_Text shown_.
Congratulations to all. I am especially proud of Lainee and Bullet, who is now QAA.

David and Flash, beaming with pride....


----------



## Howard N (Jan 3, 2003)

I'll be a son of a gun, Buttlet Won!

*Contratulations Lainee and Bullet!!!*

Good going girl!

Now kick @$$ in the amateur and give your pro hell for only being able to get him to a 3rd.


----------



## Andy Carlson (Jan 3, 2003)

Howard N said:


> I'll be a son of a gun, Buttlet Won!
> 
> *Contratulations Lainee and Bullet!!!*


You may be a son of a gun,Howard, but Buttlet is a son of Briezy!!!!!!!!   

I am just thrilled for Lainee and Bullet!!!!!!!!    

This is just the best news!!

Congratulations Team Bullet!!!!!!!!!!

Andy and Proud Momma Briezy


----------



## Becky Mills (Jun 6, 2004)

WAY TO GO BULLET AND LAINEE!!!!! WOW OH WOW WHAT AN ACCOMPLISHMENT!!!
Briezy's proud aunt regards,
Becky


----------



## Jason E. (Sep 9, 2004)

Good job Lanie way to go...


----------



## Angie B (Sep 30, 2003)

Atta girl Lainee!!! You too Bullet! :wink: 

Angie


----------



## Miriam Wade (Apr 24, 2003)

Wow!! Lainee-this is wonderful!! Hugs to Bullet!! 

Raising a Glass of Free Wine in your Honor Regards-

M


----------



## BBnumber1 (Apr 5, 2006)

*AM update*

Hi folks,

Lainee called again.

The Am is about halfway through the second series land blind. Lainee will be running 3rd tomorrow morning.

_Material_.
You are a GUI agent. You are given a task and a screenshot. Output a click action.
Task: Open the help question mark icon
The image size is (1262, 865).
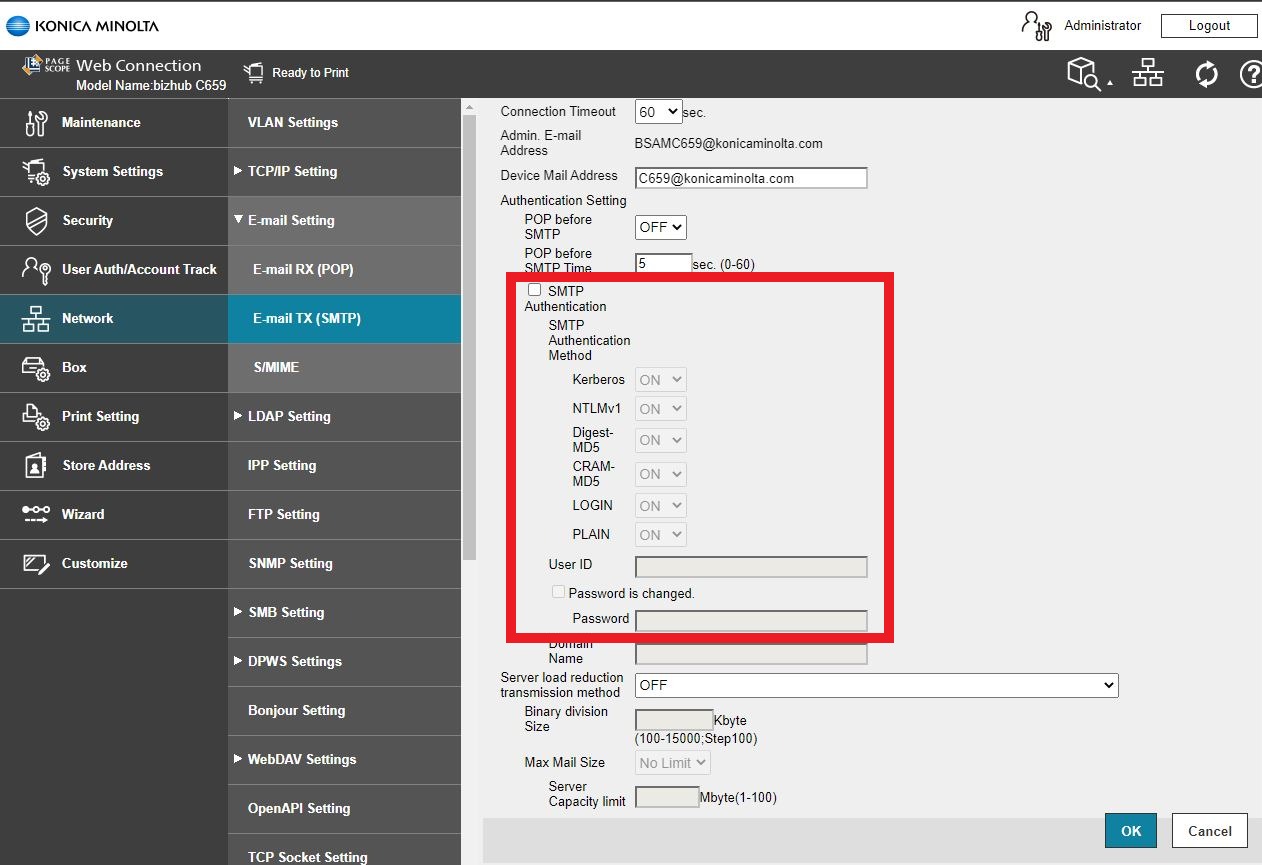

_Instruction_. According to the forum thread, what title does Bullet now hold? This data has no connection to the forum thread.

_Written answer_. QAA